| WORK TO BE COMPLETED |
When you reach the line containing "Task: Click the Edit filters button" in the entries below, start writing out each line exactly, and stop after the line containing "Task: Expand AMD Crash Defender Service row".
*** DATA UNDER STUDY ***
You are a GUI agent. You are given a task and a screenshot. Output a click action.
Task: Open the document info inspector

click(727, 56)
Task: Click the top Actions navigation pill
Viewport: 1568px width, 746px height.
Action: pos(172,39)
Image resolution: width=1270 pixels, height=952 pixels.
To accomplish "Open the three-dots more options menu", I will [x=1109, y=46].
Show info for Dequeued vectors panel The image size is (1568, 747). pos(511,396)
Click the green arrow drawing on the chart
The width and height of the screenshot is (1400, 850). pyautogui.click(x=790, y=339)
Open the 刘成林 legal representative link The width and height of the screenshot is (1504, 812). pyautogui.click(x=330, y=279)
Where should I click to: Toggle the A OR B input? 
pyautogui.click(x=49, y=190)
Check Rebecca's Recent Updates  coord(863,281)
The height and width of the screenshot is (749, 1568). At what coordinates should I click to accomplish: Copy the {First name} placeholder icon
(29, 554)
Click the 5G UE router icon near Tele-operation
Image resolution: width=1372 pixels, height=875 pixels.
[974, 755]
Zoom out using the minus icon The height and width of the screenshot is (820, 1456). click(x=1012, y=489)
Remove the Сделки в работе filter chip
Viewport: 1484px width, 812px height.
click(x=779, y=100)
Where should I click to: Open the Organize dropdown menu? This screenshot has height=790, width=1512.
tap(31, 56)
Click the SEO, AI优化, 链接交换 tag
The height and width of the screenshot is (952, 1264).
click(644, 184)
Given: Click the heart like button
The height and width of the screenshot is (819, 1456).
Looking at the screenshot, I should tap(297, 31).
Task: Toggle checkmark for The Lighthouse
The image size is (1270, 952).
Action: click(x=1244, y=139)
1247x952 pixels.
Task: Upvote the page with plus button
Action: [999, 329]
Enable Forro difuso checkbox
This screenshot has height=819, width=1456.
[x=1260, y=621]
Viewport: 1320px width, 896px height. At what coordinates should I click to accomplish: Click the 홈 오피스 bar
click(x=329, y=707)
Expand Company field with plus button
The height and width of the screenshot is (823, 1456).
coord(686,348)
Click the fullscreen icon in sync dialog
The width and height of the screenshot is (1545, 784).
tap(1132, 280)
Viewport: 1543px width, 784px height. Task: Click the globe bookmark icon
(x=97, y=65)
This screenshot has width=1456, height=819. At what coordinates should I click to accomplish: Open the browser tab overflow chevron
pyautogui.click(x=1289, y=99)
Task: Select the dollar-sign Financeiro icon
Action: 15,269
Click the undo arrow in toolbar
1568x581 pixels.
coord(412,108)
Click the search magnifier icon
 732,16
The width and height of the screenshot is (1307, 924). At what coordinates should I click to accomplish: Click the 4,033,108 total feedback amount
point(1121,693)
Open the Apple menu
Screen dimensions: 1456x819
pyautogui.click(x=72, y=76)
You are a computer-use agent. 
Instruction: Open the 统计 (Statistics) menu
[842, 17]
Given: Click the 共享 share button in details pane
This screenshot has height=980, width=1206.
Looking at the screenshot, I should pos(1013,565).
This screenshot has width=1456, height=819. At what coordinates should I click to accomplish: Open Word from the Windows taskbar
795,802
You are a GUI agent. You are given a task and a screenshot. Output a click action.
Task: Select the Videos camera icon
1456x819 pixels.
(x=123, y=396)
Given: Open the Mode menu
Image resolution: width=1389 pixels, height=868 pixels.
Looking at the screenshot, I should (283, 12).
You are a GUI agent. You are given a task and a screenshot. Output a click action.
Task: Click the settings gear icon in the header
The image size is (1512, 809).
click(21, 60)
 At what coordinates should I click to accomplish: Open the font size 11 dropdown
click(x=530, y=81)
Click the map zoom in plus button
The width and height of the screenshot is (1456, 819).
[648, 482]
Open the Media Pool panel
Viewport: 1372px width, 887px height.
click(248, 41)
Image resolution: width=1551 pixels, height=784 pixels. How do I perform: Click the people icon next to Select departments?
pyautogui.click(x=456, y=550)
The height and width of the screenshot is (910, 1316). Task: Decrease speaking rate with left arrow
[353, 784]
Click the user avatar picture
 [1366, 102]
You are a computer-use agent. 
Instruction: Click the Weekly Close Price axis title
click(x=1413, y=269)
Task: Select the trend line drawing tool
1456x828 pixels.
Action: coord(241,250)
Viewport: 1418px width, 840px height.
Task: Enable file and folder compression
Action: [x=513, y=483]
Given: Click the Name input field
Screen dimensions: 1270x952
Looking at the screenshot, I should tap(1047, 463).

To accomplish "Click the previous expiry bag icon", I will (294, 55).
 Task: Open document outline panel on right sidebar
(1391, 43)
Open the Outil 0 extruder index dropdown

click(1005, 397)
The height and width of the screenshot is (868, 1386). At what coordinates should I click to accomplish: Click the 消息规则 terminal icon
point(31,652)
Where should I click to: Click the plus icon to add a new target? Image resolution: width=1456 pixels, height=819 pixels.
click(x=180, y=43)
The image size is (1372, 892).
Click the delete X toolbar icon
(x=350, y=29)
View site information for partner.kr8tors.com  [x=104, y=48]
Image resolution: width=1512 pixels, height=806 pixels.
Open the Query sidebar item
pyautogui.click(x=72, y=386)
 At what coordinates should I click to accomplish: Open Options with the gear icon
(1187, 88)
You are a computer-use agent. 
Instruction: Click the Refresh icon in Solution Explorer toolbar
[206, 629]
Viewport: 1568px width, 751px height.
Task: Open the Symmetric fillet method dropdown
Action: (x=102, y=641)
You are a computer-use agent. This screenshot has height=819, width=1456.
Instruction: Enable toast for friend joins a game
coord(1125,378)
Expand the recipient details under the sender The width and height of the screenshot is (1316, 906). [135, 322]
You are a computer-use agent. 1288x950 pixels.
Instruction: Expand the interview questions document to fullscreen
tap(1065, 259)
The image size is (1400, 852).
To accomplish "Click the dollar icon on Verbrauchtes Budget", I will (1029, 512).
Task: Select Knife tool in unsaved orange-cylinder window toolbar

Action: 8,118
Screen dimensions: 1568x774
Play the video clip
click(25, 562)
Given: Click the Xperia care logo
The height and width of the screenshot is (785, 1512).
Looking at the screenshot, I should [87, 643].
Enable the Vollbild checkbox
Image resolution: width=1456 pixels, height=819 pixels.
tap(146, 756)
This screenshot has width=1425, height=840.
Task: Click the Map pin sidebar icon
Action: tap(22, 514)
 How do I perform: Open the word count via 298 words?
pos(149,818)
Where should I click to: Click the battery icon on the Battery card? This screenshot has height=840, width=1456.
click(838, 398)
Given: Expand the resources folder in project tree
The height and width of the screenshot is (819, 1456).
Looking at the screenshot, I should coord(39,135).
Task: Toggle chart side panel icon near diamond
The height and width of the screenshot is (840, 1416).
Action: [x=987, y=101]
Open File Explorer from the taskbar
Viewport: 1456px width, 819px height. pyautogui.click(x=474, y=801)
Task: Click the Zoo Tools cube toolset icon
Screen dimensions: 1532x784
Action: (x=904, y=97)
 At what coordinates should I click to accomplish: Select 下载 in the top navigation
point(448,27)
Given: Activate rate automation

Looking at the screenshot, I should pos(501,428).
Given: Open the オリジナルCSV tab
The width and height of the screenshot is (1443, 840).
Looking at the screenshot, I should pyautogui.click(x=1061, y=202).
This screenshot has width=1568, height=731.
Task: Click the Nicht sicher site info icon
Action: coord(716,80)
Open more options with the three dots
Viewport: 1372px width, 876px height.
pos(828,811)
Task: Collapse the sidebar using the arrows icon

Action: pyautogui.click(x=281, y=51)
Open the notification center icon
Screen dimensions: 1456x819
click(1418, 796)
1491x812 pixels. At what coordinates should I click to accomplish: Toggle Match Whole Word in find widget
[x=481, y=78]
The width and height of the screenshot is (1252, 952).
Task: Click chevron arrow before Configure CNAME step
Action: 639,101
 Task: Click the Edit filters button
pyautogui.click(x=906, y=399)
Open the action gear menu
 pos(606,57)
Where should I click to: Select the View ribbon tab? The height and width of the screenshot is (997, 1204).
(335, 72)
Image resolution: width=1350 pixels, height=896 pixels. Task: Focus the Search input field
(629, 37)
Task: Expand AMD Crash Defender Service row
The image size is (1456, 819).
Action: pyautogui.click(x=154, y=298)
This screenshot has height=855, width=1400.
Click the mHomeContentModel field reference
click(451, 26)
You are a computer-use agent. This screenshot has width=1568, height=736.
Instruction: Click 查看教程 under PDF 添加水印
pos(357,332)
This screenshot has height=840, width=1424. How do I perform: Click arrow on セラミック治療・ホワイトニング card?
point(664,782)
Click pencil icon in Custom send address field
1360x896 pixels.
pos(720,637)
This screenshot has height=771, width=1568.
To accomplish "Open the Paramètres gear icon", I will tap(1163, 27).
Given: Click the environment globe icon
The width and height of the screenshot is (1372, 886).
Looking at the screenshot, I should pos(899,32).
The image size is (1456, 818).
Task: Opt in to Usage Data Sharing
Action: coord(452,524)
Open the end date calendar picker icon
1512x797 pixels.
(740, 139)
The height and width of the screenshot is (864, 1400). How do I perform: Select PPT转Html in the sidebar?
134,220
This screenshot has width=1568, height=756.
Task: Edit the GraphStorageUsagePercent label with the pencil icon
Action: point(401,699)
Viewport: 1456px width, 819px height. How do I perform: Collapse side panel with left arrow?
*** End of DATA UNDER STUDY ***
| TASK RESULT |
 Task: Click the Edit filters button
pyautogui.click(x=906, y=399)
Open the action gear menu
 pos(606,57)
Where should I click to: Select the View ribbon tab? The height and width of the screenshot is (997, 1204).
(335, 72)
Image resolution: width=1350 pixels, height=896 pixels. Task: Focus the Search input field
(629, 37)
Task: Expand AMD Crash Defender Service row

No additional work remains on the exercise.